--- Data for this exercise Enclosed Below ---

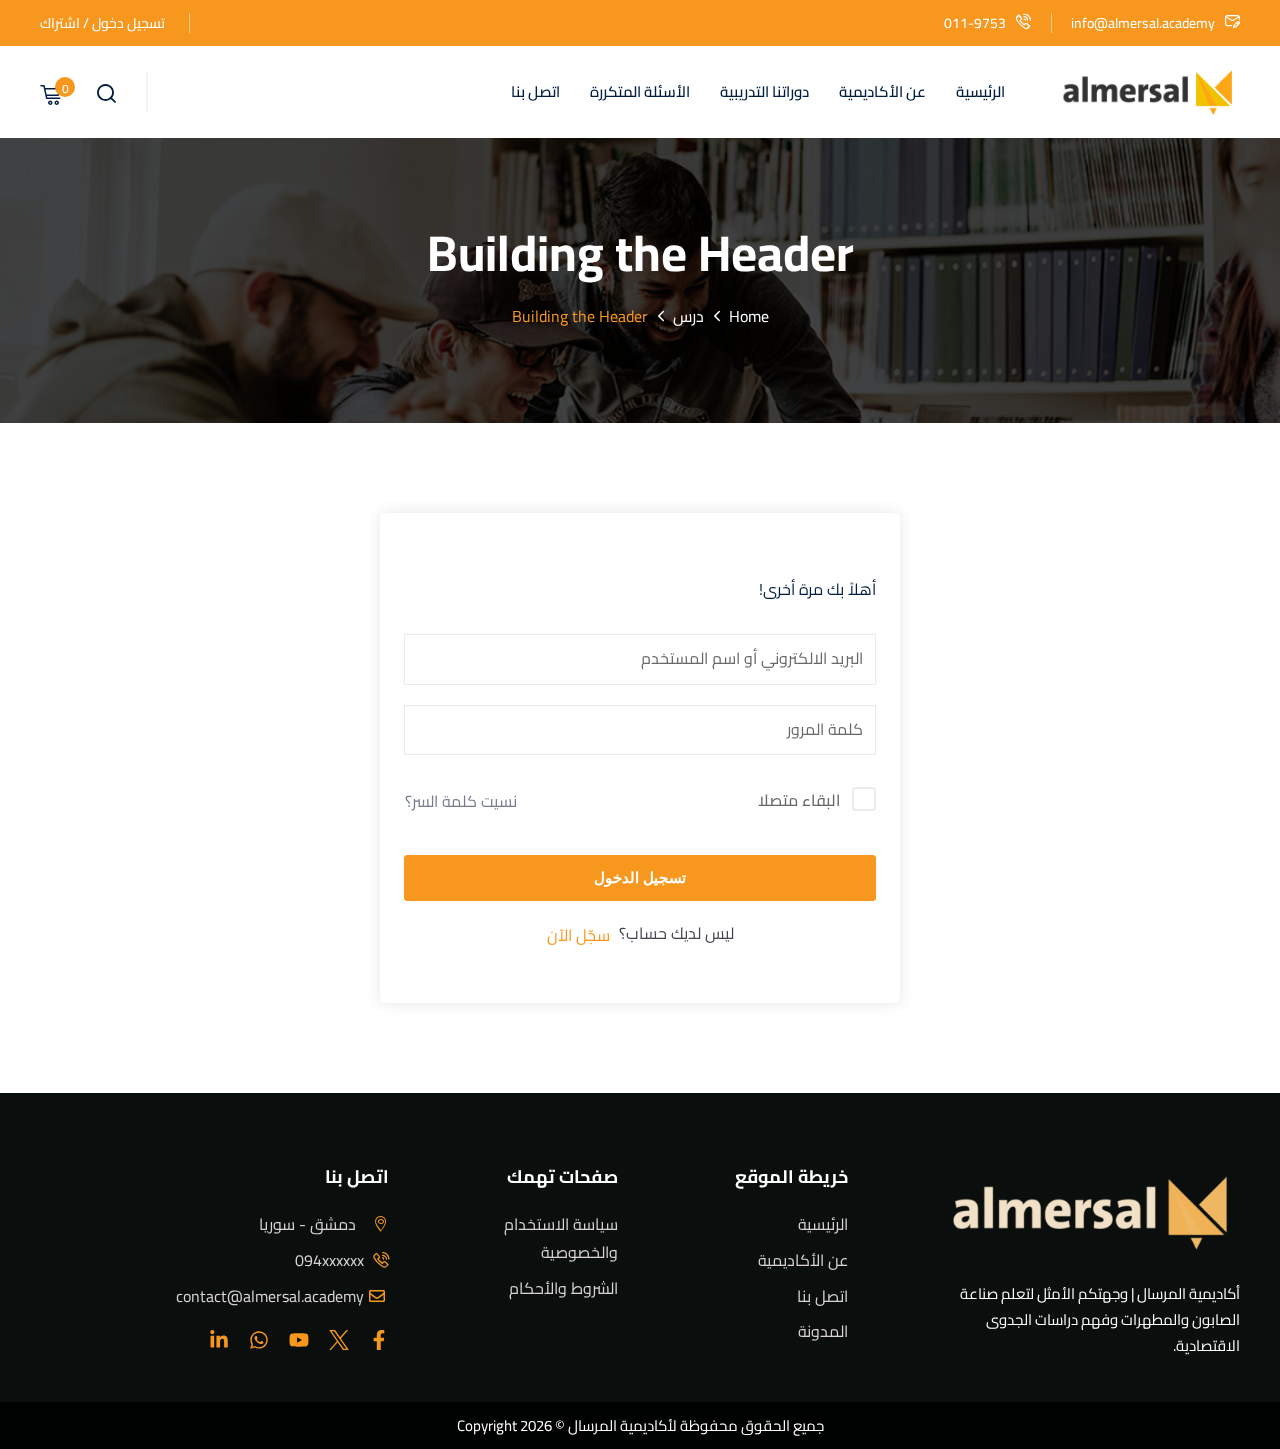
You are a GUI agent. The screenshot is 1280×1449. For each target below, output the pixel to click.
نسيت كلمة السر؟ (461, 801)
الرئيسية (980, 91)
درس (688, 316)
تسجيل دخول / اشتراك (102, 23)
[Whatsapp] (259, 1340)
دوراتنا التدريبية (764, 91)
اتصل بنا (535, 91)
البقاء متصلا (799, 801)
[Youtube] (299, 1340)
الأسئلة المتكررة (640, 91)
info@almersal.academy (1143, 23)
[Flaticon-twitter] (339, 1340)
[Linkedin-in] (219, 1340)
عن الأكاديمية (882, 91)
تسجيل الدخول (640, 877)
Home (749, 316)
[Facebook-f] (379, 1340)
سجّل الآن (578, 935)
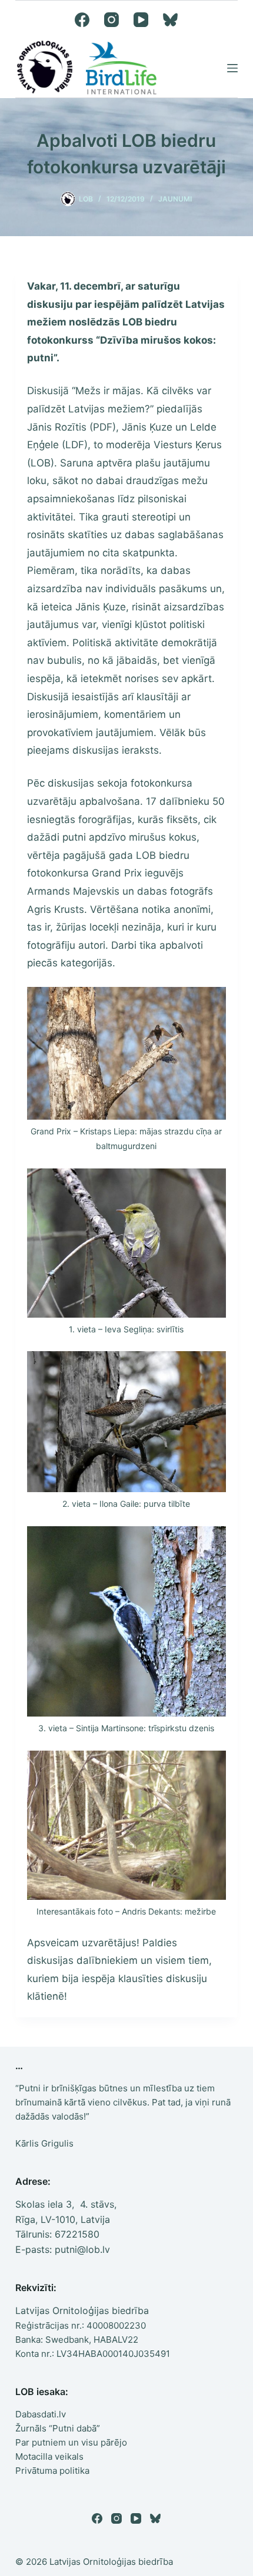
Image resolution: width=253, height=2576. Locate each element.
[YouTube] (141, 19)
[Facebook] (82, 19)
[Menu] (232, 68)
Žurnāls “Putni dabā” (57, 2428)
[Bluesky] (170, 19)
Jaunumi (175, 198)
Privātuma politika (52, 2470)
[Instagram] (111, 19)
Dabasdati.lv (40, 2414)
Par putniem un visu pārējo (71, 2442)
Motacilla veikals (49, 2456)
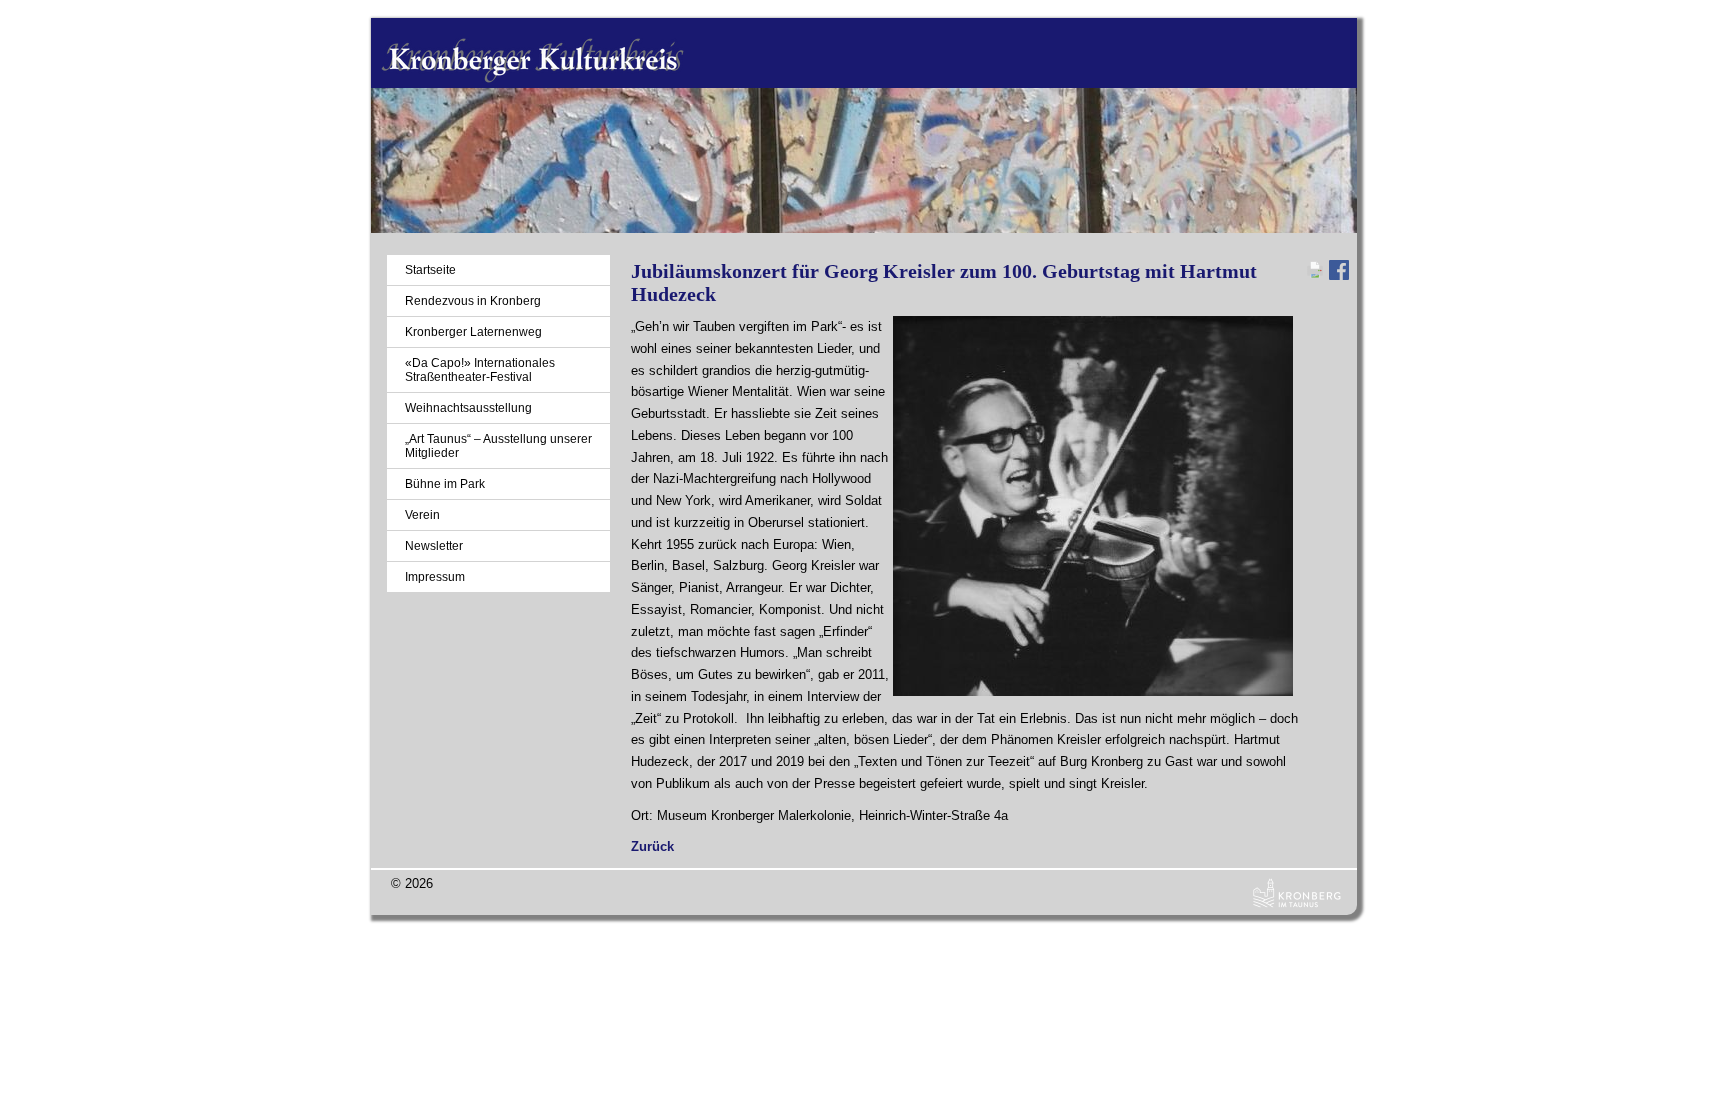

--- End of Enclosed Data for this exercise ---

Prompt = Hand back every line of the material, exactly, without the pictures.

Written solution =
You are a GUI agent. The screenshot is 1280×1449. For each target below, output the pixel to click.
نسيت كلمة السر؟ (461, 801)
الرئيسية (980, 91)
درس (688, 316)
تسجيل دخول / اشتراك (102, 23)
[Whatsapp] (259, 1340)
دوراتنا التدريبية (764, 91)
اتصل بنا (535, 91)
البقاء متصلا (799, 801)
[Youtube] (299, 1340)
الأسئلة المتكررة (640, 91)
info@almersal.academy (1143, 23)
[Flaticon-twitter] (339, 1340)
[Linkedin-in] (219, 1340)
عن الأكاديمية (882, 91)
تسجيل الدخول (640, 877)
Home (749, 316)
[Facebook-f] (379, 1340)
سجّل الآن (578, 935)
Image resolution: width=253, height=2576. Locate each element.
[YouTube] (141, 19)
[Facebook] (82, 19)
[Menu] (232, 68)
Žurnāls “Putni dabā” (57, 2428)
[Bluesky] (170, 19)
Jaunumi (175, 198)
Privātuma politika (52, 2470)
[Instagram] (111, 19)
Dabasdati.lv (40, 2414)
Par putniem un visu pārējo (71, 2442)
Motacilla veikals (49, 2456)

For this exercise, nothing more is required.